● **WORK TO BE COMPLETED**
What is needed is a copy of each line in the listing below that contains "computer".

● **RECORD EXCERPTS**
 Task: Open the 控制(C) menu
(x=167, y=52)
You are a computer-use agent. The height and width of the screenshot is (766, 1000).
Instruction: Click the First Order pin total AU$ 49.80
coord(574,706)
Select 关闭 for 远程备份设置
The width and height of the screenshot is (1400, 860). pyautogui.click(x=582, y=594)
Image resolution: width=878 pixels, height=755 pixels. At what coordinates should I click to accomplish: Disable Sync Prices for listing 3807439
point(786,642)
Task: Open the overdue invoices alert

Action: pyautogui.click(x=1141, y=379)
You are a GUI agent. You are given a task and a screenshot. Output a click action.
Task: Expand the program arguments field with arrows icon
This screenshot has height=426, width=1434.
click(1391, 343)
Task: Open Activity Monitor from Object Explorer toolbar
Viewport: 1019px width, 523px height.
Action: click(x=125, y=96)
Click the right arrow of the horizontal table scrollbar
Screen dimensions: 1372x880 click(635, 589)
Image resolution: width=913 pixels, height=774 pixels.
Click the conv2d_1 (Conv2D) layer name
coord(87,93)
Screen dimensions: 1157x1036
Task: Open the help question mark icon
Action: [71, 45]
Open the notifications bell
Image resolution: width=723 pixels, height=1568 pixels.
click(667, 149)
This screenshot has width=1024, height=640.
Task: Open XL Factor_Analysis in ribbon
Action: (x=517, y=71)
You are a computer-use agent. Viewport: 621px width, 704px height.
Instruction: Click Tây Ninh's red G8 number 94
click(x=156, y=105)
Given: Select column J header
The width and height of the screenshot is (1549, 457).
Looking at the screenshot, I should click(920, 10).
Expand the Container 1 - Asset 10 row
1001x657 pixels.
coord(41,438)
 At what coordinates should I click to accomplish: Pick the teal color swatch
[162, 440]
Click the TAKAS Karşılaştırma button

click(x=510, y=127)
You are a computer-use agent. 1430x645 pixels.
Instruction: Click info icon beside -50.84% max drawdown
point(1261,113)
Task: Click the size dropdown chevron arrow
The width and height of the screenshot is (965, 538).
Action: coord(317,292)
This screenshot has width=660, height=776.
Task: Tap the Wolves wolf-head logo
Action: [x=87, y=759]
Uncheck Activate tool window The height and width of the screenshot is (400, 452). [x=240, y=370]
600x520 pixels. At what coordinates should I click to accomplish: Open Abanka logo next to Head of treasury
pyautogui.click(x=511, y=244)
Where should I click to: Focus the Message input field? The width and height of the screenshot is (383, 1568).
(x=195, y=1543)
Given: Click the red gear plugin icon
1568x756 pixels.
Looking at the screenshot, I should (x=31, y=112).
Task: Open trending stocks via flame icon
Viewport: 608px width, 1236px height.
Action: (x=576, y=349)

● **RESULT OF THIS TASK**
You are a computer-use agent. The height and width of the screenshot is (766, 1000).
You are a computer-use agent. Viewport: 621px width, 704px height.
You are a computer-use agent. 1430x645 pixels.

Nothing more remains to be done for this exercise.